[DATA PROVIDED — start]

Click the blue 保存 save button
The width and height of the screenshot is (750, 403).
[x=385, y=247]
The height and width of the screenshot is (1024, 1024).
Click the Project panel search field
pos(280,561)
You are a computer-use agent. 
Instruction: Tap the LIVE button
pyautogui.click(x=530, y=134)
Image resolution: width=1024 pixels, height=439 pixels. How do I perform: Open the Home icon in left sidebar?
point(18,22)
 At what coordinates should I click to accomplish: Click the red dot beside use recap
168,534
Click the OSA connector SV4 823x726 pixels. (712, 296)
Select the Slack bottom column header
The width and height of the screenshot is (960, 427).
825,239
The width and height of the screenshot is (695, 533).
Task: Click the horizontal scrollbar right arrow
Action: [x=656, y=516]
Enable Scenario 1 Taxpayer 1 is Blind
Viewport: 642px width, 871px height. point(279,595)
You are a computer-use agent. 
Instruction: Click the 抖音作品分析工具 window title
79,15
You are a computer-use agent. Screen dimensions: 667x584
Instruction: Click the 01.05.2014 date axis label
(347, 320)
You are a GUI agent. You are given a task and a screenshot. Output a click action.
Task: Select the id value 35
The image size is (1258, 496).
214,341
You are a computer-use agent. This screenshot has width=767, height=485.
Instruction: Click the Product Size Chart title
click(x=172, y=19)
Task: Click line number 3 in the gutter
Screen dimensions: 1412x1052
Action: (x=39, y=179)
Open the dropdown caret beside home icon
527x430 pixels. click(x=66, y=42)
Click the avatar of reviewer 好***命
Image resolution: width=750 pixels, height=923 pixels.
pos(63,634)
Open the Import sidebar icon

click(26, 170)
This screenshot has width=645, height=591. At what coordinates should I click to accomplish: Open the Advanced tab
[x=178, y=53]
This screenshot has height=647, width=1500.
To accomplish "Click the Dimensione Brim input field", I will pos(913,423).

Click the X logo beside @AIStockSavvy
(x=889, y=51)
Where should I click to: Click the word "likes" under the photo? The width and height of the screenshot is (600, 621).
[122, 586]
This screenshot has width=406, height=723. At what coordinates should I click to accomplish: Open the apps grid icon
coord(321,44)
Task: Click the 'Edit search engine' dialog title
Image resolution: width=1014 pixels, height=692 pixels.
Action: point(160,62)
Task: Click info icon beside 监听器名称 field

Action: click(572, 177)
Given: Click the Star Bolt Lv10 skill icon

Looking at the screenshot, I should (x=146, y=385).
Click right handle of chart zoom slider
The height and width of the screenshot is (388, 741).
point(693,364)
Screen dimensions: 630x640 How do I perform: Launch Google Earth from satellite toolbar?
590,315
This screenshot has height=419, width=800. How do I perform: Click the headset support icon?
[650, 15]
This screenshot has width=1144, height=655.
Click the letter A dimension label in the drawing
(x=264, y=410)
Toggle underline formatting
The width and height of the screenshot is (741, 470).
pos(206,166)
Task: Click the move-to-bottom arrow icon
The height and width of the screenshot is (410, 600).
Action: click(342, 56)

[DATA PROVIDED — finish]

Look through the lines above and collect those with the word "bottom".

Select the Slack bottom column header
Task: Click the move-to-bottom arrow icon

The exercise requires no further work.